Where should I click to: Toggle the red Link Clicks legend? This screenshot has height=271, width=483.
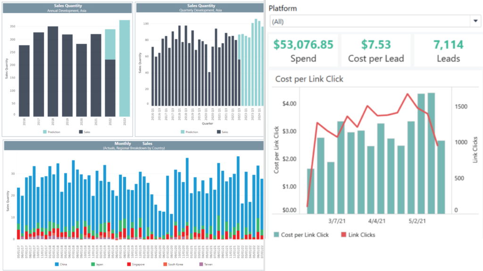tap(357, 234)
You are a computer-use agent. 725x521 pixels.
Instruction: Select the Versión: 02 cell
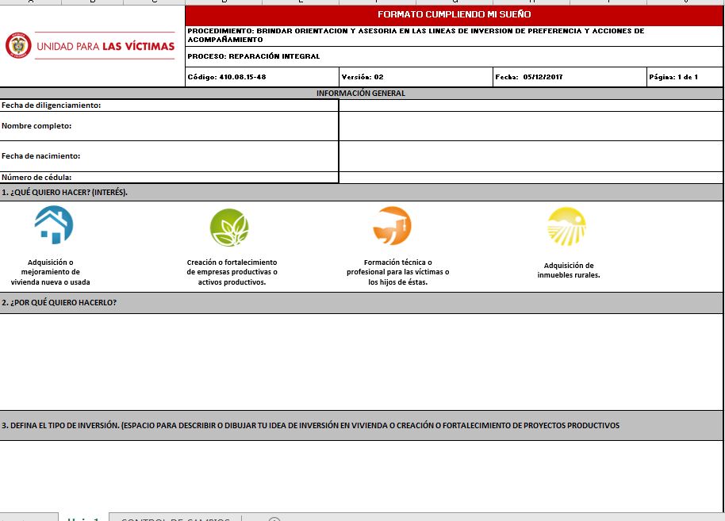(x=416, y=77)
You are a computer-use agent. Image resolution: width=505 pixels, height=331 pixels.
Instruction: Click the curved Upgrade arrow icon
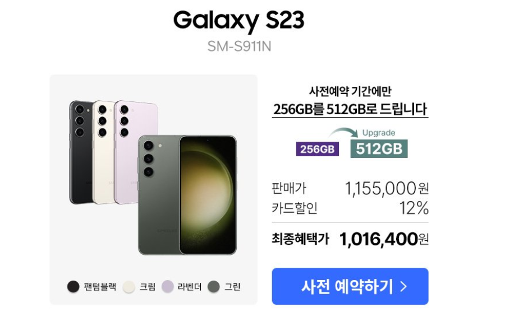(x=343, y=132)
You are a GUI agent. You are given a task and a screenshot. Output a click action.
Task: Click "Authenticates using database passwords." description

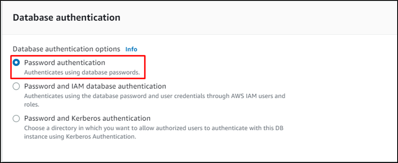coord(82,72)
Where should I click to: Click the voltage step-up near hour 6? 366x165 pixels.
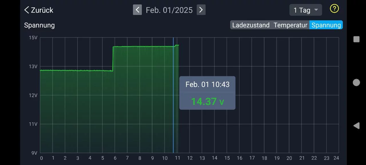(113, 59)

◇ ◇ ◇ ◇ ◇ ◇ ◇

### TASK OBJECTIVE
Where an entry holds a picture, leave the picture out and output the rest exactly.

### TASK OUTPUT
Where should I click to: Toggle the red Link Clicks legend? This screenshot has height=271, width=483.
tap(357, 234)
You are a computer-use agent. 725x521 pixels.
Instruction: Select the Versión: 02 cell
(x=416, y=77)
You are a computer-use agent. Image resolution: width=505 pixels, height=331 pixels.
Instruction: Click the curved Upgrade arrow icon
(x=343, y=132)
You are a GUI agent. You are given a task and a screenshot. Output a click action.
Task: Click "Authenticates using database passwords." description

coord(82,72)
Where should I click to: Click the voltage step-up near hour 6? 366x165 pixels.
(113, 59)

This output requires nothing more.